> _Jobs_
1. Answer these questions on the resctrl patch thread below, one line each.
(a) How many files does the patch change, and how many insertions does it make in total?
(b) In the proposed documentation wording, when is a counter available for new assignment?
(c) What does the description of "num_mbm_cntrs" state about counters per monitoring group?
2. Write a continuation of the resctrl patch thread below, starting right after its last line.

> _Extract to read_
Re: [PATCH v9 14/26] x86/resctrl: Introduce interface to display number of free counters

"Moger, Babu" <bmoger@xxxxxxx> · Thu, 28 Nov 2024 13:35:09 -0600

Hi Peter,

On 11/28/2024 5:10 AM, Peter Newman wrote:
Hi Babu, Reinette,

On Wed, Nov 27, 2024 at 8:05 PM Reinette Chatre
<reinette.chatre@xxxxxxxxx> wrote:

Hi Babu,

On 11/27/24 6:57 AM, Moger, Babu wrote:
Hi Reinette,

On 11/26/2024 5:56 PM, Reinette Chatre wrote:
Hi Babu,

On 11/26/24 3:31 PM, Moger, Babu wrote:
On 11/25/2024 1:00 PM, Reinette Chatre wrote:
On 11/22/24 3:36 PM, Moger, Babu wrote:
On 11/21/2024 3:12 PM, Reinette Chatre wrote:
On 11/19/24 11:20 AM, Moger, Babu wrote:
On 11/15/24 18:31, Reinette Chatre wrote:
On 10/29/24 4:21 PM, Babu Moger wrote:
Provide the interface to display the number of free monitoring counters
available for assignment in each doamin when mbm_cntr_assign is supported.

Signed-off-by: Babu Moger <babu.moger@xxxxxxx>
---
v9: New patch.
---
     Documentation/arch/x86/resctrl.rst     |  4 ++++
     arch/x86/kernel/cpu/resctrl/monitor.c  |  1 +
     arch/x86/kernel/cpu/resctrl/rdtgroup.c | 33 ++++++++++++++++++++++++++
     3 files changed, 38 insertions(+)

diff --git a/Documentation/arch/x86/resctrl.rst b/Documentation/arch/x86/resctrl.rst
index 2f3a86278e84..2bc58d974934 100644
--- a/Documentation/arch/x86/resctrl.rst
+++ b/Documentation/arch/x86/resctrl.rst
@@ -302,6 +302,10 @@ with the following files:
         memory bandwidth tracking to a single memory bandwidth event per
         monitoring group.
     +"available_mbm_cntrs":
+    The number of free monitoring counters available assignment in each domain

"The number of free monitoring counters available assignment" -> "The number of monitoring
counters available for assignment"?

(not taking into account how text may change after addressing Peter's feedback)

How about this?

"The number of monitoring counters available for assignment in each domain
when the architecture supports mbm_cntr_assign mode. There are a total of
"num_mbm_cntrs" counters are available for assignment. Counters can be
assigned or unassigned individually in each domain. A counter is available
for new assignment if it is unassigned in all domains."

Please consider the context of this paragraph. It follows right after the description
of "num_mbm_cntrs" that states "Up to two counters can be assigned per monitoring group".

> _Data section_
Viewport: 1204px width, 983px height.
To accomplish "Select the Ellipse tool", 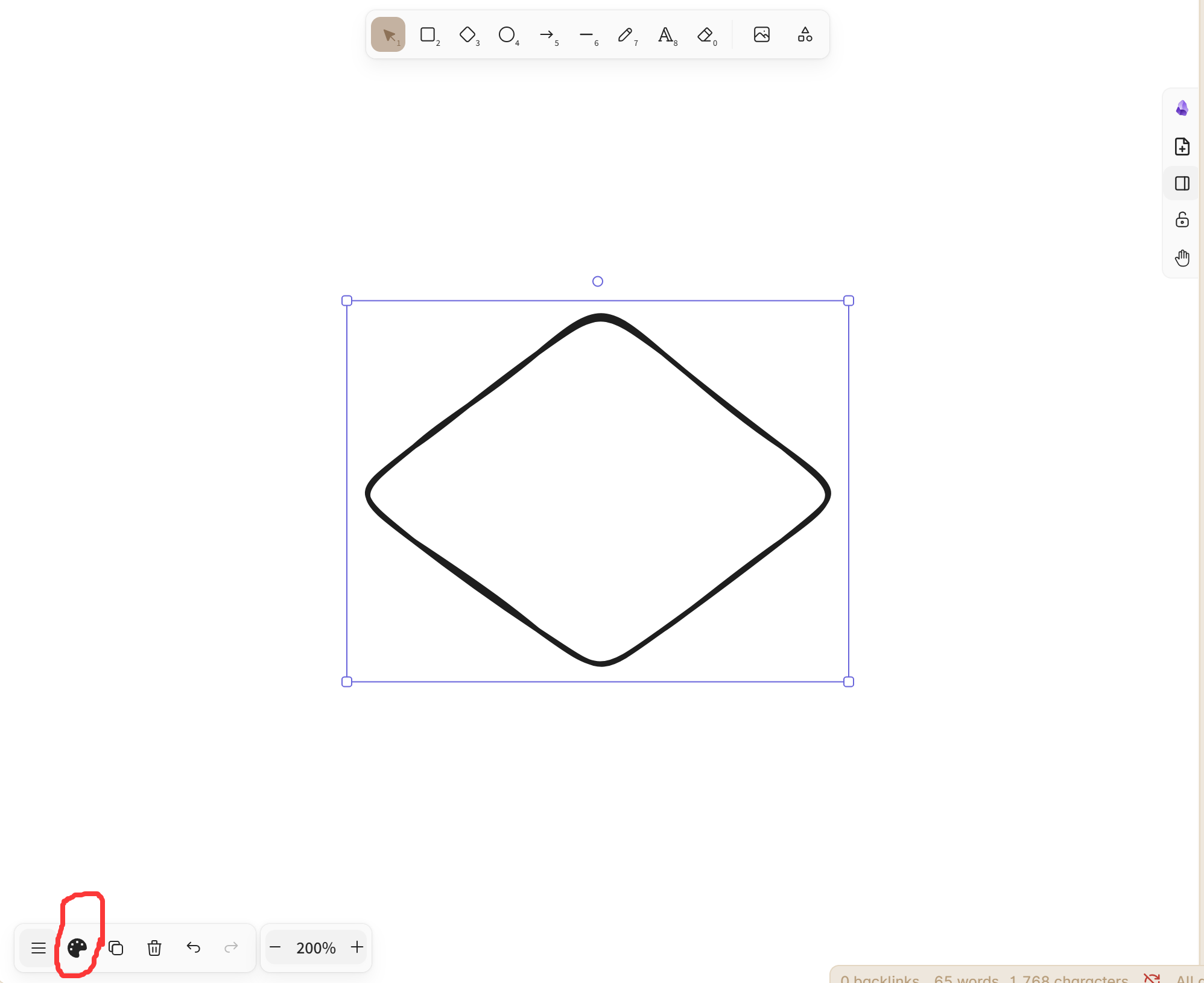I will [x=507, y=35].
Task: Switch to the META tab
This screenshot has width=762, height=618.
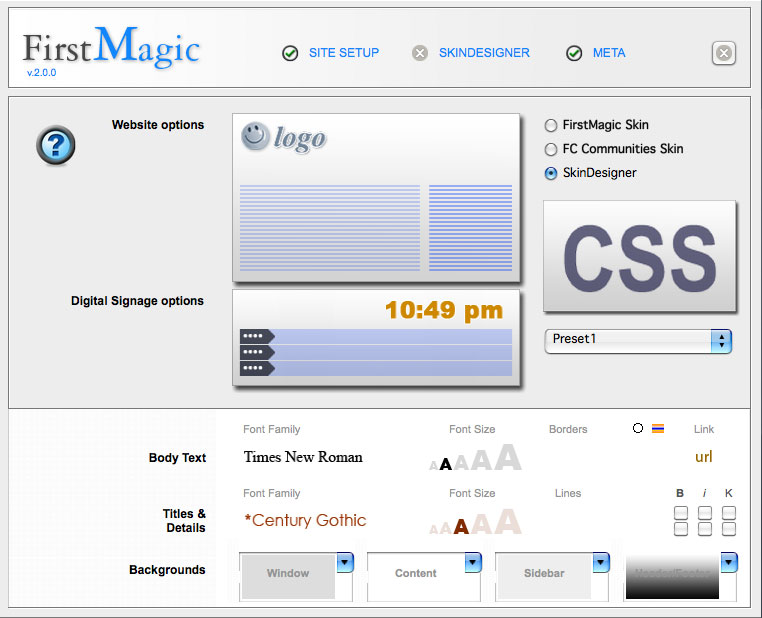Action: tap(608, 53)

> _Task-by-task outputs_
1.
(a) It changes 3 files with 38 insertions.
(b) A counter is available for new assignment if it is unassigned in all domains.
(c) It states "Up to two counters can be assigned per monitoring group".

2.
I think it is confusing to follow that with a paragraph that states "Counters can be
assigned or unassigned individually in each domain." I wonder if it may be helpful to
use a different term ... for example a counter is *assigned* to an event of a monitoring
group but this assignment may be to specified (not yet supported) or all (this work) domains while
it is only *programmed*/*activated* to specified domains. Of course, all of this documentation
needs to remain coherent if future work decides to indeed support per-domain assignment.


Little bit lost here. Please help me.

I think this highlights the uncertainty this interface brings. How do you expect users
to use this interface? At this time I think this interface can create a lot of confusion.
For example, consider a hypothetical system with three domains and four counters that
has the following state per mbm_assign_control:

//0=tl;1=_;2=l #default group uses counters 0 and 1 to monitor total and local MBM
/m1/0=_;1=t;2=t #monitor group m1 uses counter 2, just for total MBM
/m2/0=l;1=_;2=l #monitor group m2 uses counter 3, just for local MBM
/m3/0=_;1=_;2=_

Since, in this system there are only four counters available, and
they have all been assigned, then there are no new counters available for
assignment.

If I understand correctly, available_mbm_cntrs will read:
0=1;1=3;2=1

Yes. Exactly. This causes confusion to the user.

How is a user to interpret the above numbers? It does not reflect
that no counter can be assigned to m3, instead it reflects which of the
already assigned counters still need to be activated on domains.
If, for example, a user is expected to use this file to know how
many counters can still be assigned, should it not reflect the actual
available counters. In the above scenario it will then be:
0=0;1=0;2=0

We can also just print
#cat available_mbm_cntrs
0

The domain specific information is not important here.
That was my original idea. We can go back to that definition. That is more clear to the user.

Tony's response [1] still applies.

I believe Tony's suggestion [2] considered that the available counters will be the
same for every domain for this implementation. That is why my example noted:
"0=0;1=0;2=0"

yes. We can keep it like this.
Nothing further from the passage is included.